Context and Problem Statement

With the introduction of the app of apps ADR we now have a way to separate application management with infrastructure management. The argocd-apps repo now serves as a central point of managing ArgoCD applications (and in turn our manifests in general) for the operate-first initiative.

As per the App of Apps ADR doc we would like both the argocd-apps repo and the repos that each application in the argocd-apps target to be able to be deployed in multiple environments. Environments here can mean multiple namespaces on the same cluster, or different clusters all together.

For example, I should be able to create a single ArgoCD app, that points to the argocd-apps repo and have it create all the ArgoCD applications that live in this repo, regardless of environment. This is fine if your manifest repo only has one set of manifest deployment that can be deployed in any environment without needing additional tuning. This is rarely the case however, and often times you'll have a common set of manifests, and then your target environments will add additional configurations on top of this. This results in multiple subdirectories with different paths for each target environment. This essentially means we can only use argocd-apps repo for a specific environment only.

**Information provided**
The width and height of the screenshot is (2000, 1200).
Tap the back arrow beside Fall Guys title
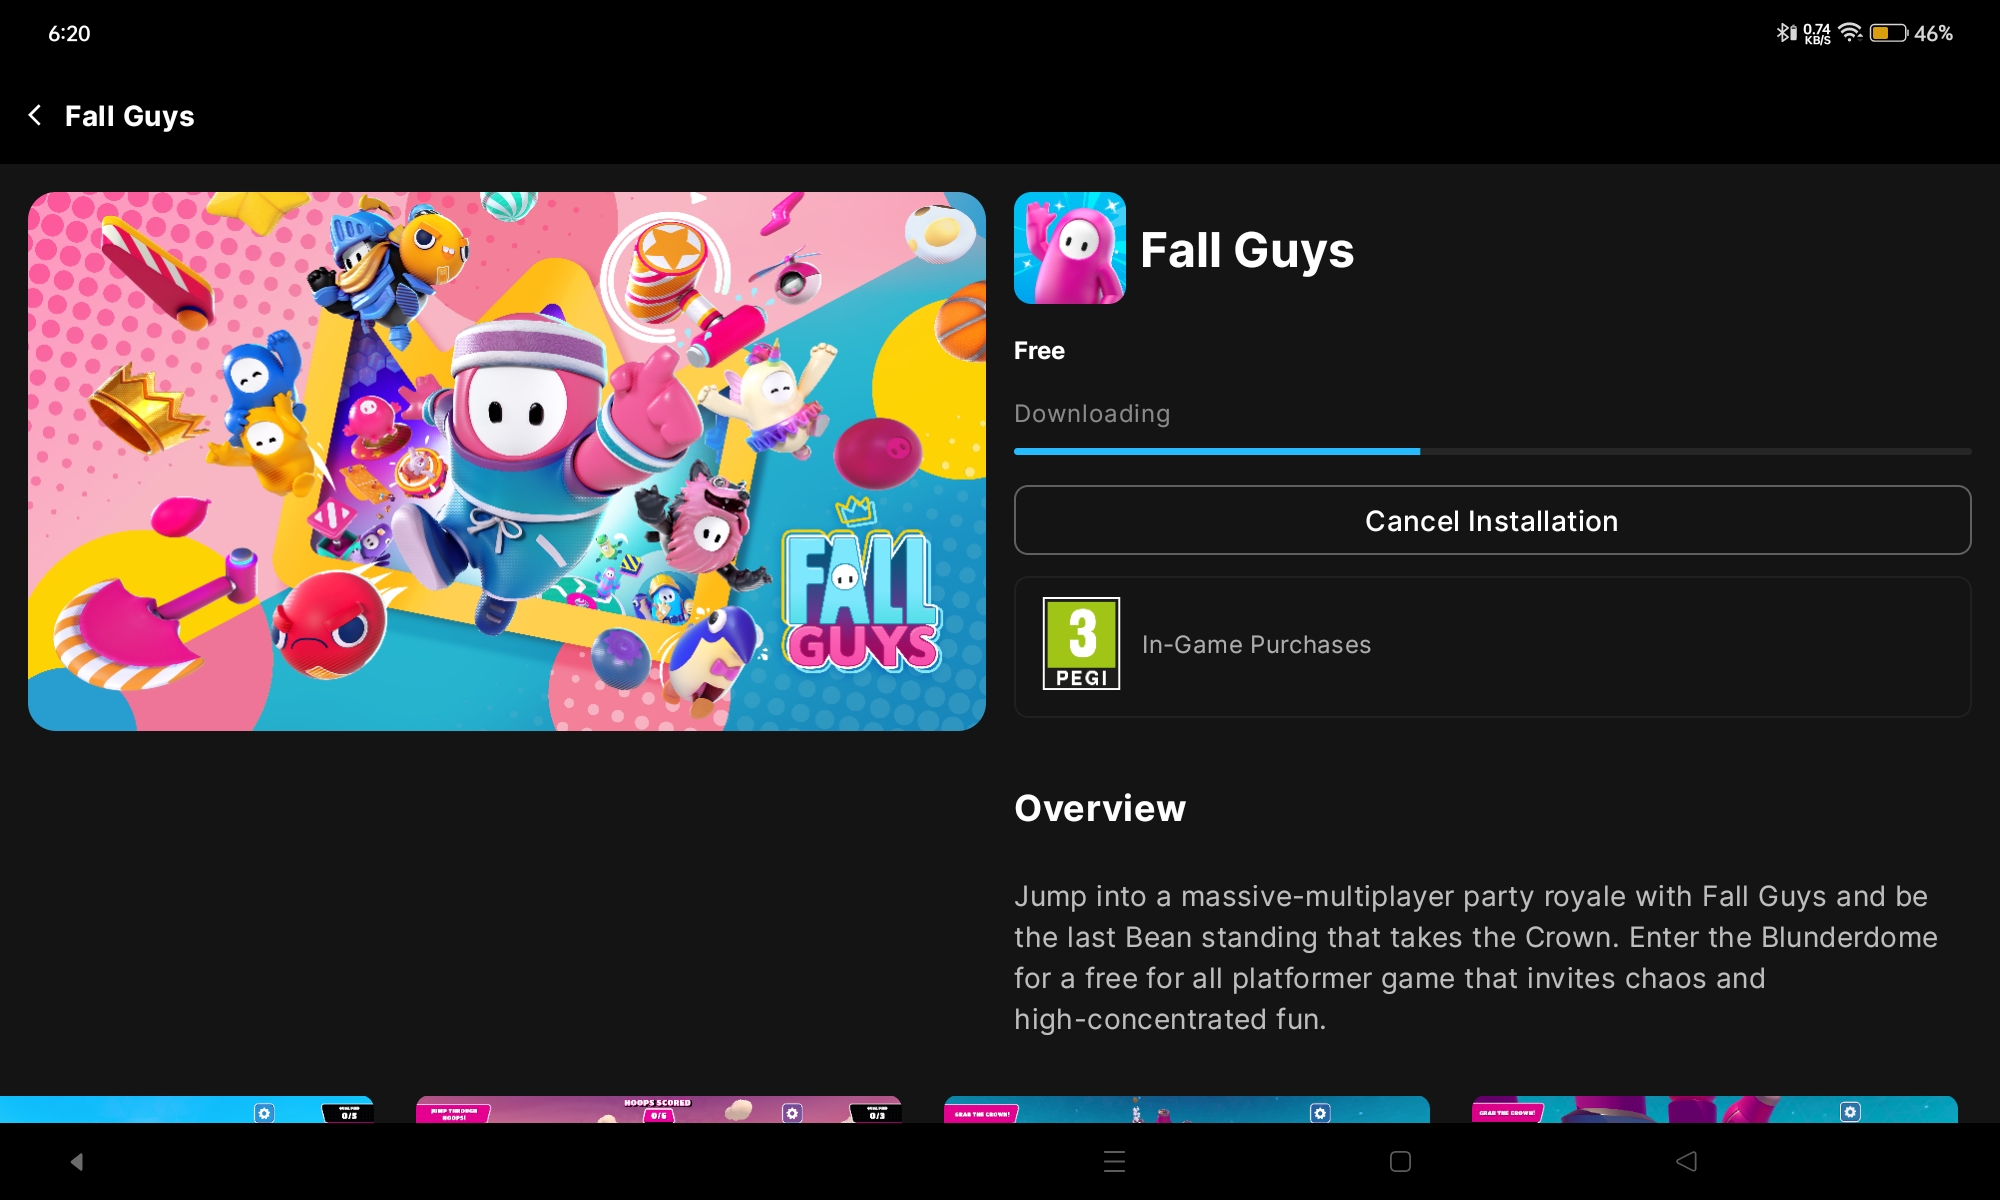[x=36, y=116]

**What to work on**
Write the next part of the excerpt on deploying ArgoCD apps across environments, picking up right after its final sentence. The lines have no connection to the excerpt on deploying ArgoCD apps across environments.

**Response**
Considered Options

  1. Keep argocd-apps repo environment specific, and use multiple repos as "app-of-apps" repos for each environment
  2. Use Kustomize overlays/bases for argocd-apps repo and have different overlays that patch the path for each environment

Decision Outcome

Choose 2) as it accomplishes much of 1) without needing yet more repos and adding bloat to the organization.

The argocd-apps repo would follow the following structure:

The example makes these assumptions:

  • There are 2 target environments: environment_1 and environment_2
  • There are 2 projects (corresponding to teams) project_1 and project_2
  • Each project has a number of different ArgoCD applications, labelled app_#.yaml, note that project_1/app_1.yaml does not need to be the same as project_2/app_1.yaml
├── base
│   ├── project_1
│   │   ├── app_1.yaml
│   │   └── app_2.yaml
│   └── project_2
│       ├── app_1.yaml
│       └── app_2.yaml
└── overlays
    ├── environment_1
    │   ├── project_1
    │   │   └── patch_app_2.yaml
    │   └── project_2
    │       ├── app_3.yaml
    │       └── patch_app_1.yaml
    │       └── patch_app_2.yaml
    └── environment_2
        ├── project_1
        │   └── patch_app_1.yaml
        └── project_2
            └── .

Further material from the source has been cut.